- [Data to process]:
=-=-=

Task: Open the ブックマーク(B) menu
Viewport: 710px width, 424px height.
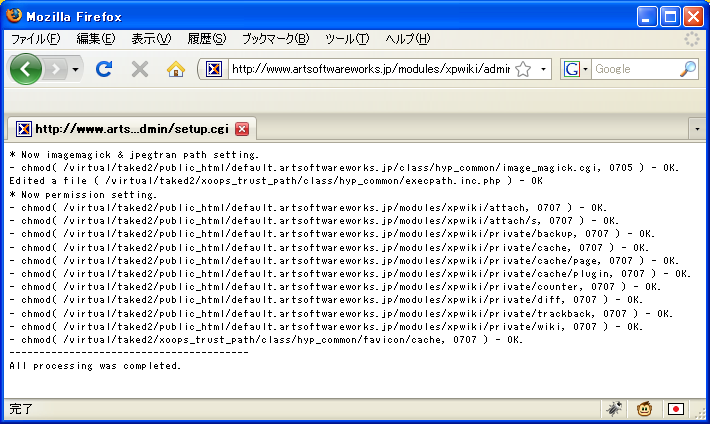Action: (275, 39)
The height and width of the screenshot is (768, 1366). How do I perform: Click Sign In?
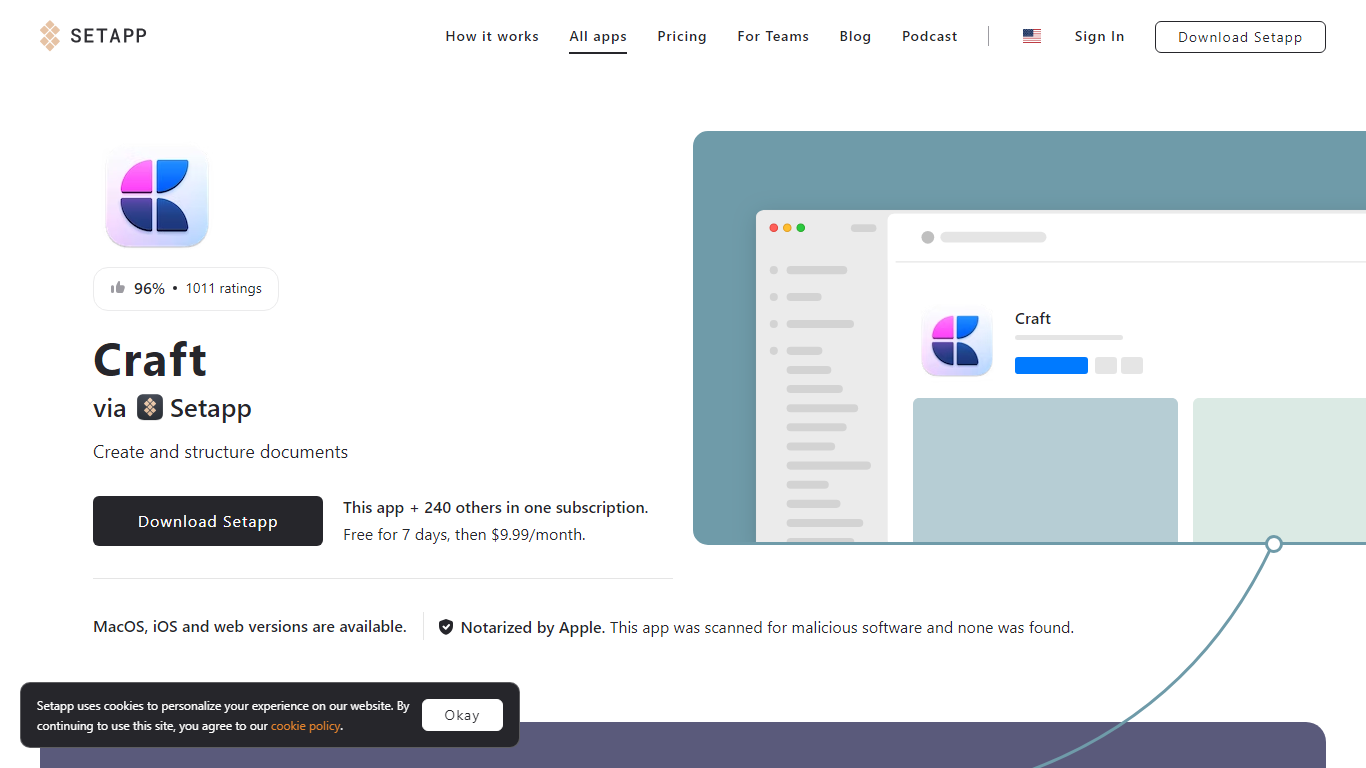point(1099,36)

=-=-=

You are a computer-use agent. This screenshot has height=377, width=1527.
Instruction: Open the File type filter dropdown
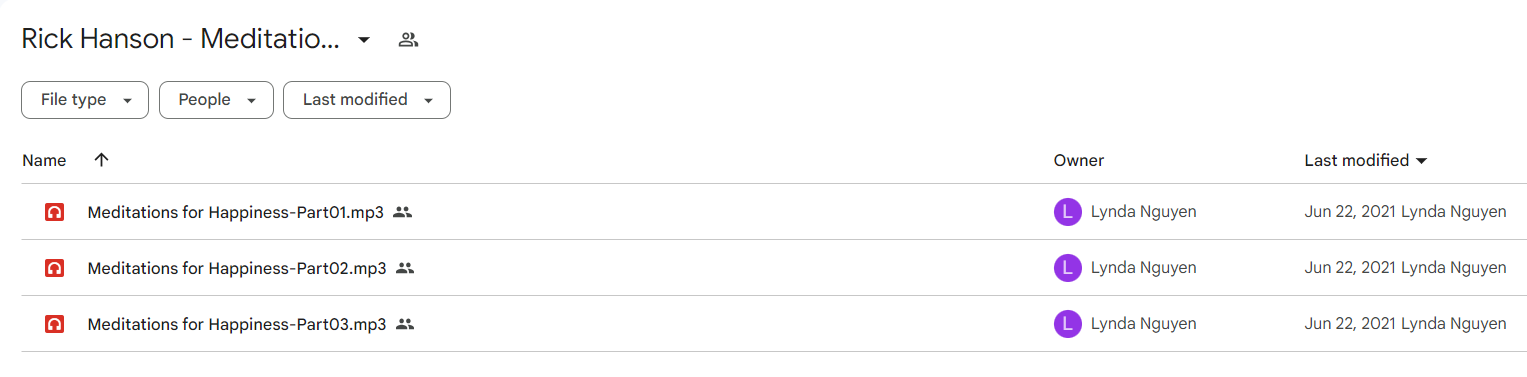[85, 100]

=-=-=

Substitute "Window" for "Viewport" in the rows from the line with "Task: Open the ブックマーク(B) menu" to the line with "point(1099,36)", and leave the pictures out of the answer.

- [Exercise solution]:
Task: Open the ブックマーク(B) menu
Window: 710px width, 424px height.
Action: (275, 39)
The height and width of the screenshot is (768, 1366). How do I perform: Click Sign In?
point(1099,36)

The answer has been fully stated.